Apex-Tables_5-(Custom)-(1)
We chose glass because we could use it as a container for each individual species, whilst adding colour as well. What we’ve done is flip the traditional role of the glass; usually it’s used as the more delicate and decorative material, whereas here it is the container and the main structural support.

The reason the design is called the Apex Table is because the tip – or apex – of the cone is the only place where the wood touches the glass directly. We’ve tried to push the design as far as we can in terms of size and the dimensions the craftsman could push the band-blown glass as well.

In terms of the exhibition as a whole, was there a symbiosis between your individual projects?

Oscar: OKAY Studio is like an umbrella; we’re all individual studios and designers, so we all have a different approach to the project. As a collection, I think it’s come together quite nicely. They are all very different pieces, but all show off the wood in quite a good way.

Amy: We worked independently, but got together for informal discussions, though we didn’t sit down put together a strategy. It’s been very free in terms of the brief. They basically said, do whatever you want – using American hardwood.

With such a broad brief, how did you decide how to tackle the project?

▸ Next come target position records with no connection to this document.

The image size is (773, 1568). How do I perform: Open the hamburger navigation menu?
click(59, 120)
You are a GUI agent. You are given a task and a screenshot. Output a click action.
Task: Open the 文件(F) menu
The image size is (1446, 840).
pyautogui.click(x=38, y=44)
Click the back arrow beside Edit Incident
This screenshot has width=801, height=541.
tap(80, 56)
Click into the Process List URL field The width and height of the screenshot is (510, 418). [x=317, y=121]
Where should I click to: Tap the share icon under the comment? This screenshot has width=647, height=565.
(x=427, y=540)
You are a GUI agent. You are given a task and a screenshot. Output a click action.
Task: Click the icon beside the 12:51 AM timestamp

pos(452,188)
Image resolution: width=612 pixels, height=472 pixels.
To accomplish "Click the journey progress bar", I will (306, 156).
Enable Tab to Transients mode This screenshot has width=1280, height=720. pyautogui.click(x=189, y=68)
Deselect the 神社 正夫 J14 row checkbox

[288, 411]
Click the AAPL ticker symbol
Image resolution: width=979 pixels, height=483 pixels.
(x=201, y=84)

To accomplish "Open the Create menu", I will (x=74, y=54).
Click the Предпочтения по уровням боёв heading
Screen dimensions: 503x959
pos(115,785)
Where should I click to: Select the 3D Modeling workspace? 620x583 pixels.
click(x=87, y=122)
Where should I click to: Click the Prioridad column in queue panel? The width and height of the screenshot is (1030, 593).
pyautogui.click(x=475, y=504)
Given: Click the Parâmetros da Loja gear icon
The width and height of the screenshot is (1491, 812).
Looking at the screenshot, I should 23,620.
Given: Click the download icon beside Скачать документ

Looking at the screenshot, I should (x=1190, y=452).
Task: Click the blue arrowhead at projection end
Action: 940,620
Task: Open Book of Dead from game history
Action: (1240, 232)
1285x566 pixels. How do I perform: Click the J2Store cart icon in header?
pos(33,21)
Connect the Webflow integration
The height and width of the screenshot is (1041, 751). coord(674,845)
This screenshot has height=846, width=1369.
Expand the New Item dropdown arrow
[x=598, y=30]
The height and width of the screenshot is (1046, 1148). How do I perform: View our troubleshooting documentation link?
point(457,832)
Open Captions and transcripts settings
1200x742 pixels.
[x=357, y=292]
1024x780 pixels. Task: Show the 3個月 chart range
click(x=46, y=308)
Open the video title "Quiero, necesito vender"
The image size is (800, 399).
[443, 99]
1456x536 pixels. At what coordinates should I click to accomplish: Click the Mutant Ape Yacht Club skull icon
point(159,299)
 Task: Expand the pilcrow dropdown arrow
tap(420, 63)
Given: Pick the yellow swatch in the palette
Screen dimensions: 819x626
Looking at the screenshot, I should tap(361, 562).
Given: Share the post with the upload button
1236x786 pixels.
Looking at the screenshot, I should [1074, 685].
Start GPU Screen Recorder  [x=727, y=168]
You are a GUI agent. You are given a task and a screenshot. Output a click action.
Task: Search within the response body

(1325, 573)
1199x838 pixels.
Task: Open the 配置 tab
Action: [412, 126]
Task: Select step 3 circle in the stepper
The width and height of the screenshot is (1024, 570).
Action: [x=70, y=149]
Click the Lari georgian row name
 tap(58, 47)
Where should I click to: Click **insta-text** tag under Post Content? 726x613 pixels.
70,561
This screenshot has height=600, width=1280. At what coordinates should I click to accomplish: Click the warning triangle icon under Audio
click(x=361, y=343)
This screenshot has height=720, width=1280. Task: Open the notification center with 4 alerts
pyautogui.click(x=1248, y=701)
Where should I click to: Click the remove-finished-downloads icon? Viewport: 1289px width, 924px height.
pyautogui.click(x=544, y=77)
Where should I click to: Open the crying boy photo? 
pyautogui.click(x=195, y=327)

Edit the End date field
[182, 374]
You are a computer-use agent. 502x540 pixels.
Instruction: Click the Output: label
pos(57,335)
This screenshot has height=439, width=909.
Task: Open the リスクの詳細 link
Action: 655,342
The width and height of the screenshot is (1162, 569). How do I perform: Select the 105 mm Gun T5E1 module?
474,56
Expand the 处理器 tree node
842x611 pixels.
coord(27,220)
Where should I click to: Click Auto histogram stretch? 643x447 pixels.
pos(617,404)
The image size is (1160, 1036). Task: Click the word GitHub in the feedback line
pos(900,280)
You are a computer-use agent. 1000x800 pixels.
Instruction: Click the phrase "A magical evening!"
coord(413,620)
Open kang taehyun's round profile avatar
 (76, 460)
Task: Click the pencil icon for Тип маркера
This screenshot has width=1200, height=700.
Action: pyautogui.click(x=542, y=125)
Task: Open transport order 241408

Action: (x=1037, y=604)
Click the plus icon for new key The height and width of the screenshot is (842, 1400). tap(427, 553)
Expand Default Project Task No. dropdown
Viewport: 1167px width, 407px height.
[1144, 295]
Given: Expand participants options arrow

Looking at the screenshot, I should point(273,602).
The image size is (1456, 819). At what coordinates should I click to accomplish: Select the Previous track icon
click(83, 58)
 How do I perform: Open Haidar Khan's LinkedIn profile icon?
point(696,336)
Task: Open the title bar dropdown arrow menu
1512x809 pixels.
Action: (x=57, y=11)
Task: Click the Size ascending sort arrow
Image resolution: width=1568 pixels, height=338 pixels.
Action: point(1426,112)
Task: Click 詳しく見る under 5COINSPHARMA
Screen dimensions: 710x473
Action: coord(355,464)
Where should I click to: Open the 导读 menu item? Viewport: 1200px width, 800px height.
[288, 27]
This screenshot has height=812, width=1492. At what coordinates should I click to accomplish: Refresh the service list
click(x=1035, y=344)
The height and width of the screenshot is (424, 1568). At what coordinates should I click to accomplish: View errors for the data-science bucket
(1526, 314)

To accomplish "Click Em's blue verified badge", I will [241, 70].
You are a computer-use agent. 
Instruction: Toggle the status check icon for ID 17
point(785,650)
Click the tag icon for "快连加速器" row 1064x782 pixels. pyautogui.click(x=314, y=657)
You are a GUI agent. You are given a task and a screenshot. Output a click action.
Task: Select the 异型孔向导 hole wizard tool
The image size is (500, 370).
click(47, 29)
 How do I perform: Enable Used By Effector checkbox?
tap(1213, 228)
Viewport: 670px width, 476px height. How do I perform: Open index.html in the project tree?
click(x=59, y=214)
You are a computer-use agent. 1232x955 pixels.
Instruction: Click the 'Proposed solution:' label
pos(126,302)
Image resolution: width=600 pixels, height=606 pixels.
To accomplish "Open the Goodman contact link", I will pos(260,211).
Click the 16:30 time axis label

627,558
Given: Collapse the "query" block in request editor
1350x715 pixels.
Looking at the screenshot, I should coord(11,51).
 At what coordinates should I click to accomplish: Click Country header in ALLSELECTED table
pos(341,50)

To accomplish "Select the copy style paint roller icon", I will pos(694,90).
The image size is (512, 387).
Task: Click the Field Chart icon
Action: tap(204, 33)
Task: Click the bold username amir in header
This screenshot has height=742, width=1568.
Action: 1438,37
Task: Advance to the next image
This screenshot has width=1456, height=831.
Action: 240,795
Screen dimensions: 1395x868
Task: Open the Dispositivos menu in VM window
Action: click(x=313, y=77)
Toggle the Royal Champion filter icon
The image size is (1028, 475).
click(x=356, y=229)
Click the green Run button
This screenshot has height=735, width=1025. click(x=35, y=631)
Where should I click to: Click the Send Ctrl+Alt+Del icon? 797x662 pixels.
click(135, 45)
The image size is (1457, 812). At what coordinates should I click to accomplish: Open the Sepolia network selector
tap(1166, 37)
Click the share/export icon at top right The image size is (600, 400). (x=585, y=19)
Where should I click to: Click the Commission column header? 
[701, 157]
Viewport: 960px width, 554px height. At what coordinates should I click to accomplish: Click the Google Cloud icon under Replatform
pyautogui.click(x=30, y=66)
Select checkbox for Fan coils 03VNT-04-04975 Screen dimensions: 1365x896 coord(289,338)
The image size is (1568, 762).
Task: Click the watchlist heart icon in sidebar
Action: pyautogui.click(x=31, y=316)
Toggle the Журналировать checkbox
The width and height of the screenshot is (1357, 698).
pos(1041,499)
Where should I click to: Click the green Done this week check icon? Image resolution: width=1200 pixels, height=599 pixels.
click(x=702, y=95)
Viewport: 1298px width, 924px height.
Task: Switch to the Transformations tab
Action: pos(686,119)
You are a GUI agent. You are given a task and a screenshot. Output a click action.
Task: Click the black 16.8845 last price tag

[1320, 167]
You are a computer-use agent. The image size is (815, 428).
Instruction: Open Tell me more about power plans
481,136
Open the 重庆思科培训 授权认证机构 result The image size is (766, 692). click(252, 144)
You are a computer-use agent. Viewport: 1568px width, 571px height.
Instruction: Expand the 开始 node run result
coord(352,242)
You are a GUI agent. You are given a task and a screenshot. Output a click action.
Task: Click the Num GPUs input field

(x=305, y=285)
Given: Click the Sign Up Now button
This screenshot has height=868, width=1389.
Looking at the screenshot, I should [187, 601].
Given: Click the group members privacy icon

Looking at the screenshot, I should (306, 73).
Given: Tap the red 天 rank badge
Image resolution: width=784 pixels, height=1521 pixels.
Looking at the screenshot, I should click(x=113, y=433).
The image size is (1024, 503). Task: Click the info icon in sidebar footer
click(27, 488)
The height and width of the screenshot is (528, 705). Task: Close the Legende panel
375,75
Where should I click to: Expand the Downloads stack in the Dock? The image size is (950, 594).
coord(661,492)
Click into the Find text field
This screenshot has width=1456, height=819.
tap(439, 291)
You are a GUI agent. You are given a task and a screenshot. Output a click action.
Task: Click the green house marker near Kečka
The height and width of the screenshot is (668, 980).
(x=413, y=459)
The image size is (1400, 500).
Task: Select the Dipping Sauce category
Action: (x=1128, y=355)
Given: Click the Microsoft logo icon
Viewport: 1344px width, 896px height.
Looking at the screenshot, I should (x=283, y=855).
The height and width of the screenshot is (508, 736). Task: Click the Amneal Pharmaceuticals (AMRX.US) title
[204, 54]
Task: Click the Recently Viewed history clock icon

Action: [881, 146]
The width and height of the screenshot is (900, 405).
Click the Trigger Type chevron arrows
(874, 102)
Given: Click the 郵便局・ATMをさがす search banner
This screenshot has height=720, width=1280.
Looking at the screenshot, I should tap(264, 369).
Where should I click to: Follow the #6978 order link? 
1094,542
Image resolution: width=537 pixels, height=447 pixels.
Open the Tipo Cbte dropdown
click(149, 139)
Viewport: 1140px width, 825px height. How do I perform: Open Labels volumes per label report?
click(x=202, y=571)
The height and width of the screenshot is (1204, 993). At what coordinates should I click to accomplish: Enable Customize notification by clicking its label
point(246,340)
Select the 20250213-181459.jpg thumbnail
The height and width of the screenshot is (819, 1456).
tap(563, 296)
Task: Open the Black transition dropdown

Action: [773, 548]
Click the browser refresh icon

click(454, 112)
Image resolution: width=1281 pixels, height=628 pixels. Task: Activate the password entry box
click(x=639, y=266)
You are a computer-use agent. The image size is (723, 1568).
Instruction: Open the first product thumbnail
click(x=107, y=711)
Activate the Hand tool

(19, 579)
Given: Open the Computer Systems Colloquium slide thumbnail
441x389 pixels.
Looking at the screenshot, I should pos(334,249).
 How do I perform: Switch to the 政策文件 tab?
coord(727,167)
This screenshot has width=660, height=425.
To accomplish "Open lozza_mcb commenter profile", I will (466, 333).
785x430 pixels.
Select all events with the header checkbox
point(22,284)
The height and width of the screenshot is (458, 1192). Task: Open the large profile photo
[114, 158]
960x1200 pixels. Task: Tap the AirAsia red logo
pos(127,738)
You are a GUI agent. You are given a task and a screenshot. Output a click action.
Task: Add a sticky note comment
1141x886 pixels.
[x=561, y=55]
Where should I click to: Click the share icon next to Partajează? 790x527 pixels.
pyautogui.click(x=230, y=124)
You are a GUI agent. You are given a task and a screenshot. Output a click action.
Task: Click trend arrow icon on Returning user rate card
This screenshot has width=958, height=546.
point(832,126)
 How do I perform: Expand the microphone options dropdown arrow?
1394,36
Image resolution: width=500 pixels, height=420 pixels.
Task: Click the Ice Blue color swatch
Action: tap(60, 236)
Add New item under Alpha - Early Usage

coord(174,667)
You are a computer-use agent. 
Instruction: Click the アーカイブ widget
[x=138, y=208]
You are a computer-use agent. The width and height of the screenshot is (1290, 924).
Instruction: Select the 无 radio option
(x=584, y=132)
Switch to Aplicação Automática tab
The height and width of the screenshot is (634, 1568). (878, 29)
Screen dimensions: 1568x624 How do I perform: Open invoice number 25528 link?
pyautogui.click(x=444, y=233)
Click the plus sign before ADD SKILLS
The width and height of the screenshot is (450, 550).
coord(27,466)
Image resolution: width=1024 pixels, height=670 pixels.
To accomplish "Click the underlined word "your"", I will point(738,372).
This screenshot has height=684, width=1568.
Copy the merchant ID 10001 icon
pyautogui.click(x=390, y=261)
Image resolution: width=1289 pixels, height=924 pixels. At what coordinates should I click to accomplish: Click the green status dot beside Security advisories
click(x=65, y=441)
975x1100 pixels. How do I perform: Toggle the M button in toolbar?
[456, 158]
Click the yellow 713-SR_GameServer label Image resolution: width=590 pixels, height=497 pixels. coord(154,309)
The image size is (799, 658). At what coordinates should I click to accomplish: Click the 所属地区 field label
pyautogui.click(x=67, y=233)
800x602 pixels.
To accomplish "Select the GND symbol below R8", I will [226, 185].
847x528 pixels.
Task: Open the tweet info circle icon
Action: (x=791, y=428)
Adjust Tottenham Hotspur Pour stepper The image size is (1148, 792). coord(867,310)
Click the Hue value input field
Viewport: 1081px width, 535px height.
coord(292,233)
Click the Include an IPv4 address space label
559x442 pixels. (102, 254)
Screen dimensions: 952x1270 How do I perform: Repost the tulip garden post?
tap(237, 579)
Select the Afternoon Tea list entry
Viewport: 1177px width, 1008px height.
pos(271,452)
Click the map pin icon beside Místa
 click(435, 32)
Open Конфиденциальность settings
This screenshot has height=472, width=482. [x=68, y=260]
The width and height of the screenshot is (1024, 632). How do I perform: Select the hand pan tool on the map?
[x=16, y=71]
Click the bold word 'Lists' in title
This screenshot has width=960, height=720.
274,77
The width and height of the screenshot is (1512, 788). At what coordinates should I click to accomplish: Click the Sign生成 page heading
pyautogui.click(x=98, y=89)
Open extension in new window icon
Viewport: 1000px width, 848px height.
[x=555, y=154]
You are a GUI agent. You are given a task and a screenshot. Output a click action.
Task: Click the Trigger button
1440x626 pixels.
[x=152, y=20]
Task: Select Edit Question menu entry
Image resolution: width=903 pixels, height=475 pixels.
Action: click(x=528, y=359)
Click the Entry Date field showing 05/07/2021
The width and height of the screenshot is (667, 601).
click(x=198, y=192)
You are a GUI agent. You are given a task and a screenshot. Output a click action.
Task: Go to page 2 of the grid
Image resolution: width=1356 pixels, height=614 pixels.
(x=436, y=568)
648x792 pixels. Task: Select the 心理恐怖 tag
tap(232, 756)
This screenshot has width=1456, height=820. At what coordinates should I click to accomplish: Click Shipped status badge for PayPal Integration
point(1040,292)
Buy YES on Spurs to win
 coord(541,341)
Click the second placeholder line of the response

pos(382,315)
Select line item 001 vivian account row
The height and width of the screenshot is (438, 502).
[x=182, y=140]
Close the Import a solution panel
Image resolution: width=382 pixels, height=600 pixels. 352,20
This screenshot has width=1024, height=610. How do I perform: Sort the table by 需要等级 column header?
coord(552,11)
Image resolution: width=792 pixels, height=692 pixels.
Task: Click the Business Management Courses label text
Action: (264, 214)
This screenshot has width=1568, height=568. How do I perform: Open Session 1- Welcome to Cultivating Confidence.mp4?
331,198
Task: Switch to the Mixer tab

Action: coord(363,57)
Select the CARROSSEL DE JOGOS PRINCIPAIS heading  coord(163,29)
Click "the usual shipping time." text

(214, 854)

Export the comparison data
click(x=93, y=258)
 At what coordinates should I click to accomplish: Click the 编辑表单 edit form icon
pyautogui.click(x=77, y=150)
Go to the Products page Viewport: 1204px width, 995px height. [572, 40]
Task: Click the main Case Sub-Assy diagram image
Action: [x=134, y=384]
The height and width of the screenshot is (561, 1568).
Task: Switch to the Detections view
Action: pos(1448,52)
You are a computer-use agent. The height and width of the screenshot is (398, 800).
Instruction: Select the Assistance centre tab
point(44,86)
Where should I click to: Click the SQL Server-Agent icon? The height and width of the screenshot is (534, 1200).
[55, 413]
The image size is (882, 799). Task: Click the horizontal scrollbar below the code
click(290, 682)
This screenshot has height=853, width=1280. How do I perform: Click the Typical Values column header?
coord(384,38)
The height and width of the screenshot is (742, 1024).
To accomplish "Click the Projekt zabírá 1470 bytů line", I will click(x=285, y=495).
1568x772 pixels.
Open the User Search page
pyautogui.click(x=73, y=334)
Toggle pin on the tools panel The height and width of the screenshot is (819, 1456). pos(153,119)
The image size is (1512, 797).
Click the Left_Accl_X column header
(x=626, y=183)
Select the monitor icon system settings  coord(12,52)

Amy: Sometimes it’s really good to have such an open brief when the material is set; you’re naturally limited in some sense. We set another brief for ourselves – to find another material it could work with, to find a balance of materials.

Is glass a material you enjoy working with, outside of this project?

Oscar: Actually, it’s the first time that we’ve worked with glass, so it’s new territory for us. It complements the wood, and it’s definitely a material that we would like to work more with.

Will these designs go into production?

Amy: They are one offs right now – they have been produced for the exhibition. But we would like to explore further.

Oscar: It’s a project we’d really like to develop – I don’t know how production friendly it is just yet, but it is certainly something we could pursue down a gallery route. It’s not limited to this collection. We’d like to try out other colours of stains and glass, and also, this is the ‘first run’, so it would be good to get a feel for them and see which ones really work better, which ones need to be altered a bit, which details…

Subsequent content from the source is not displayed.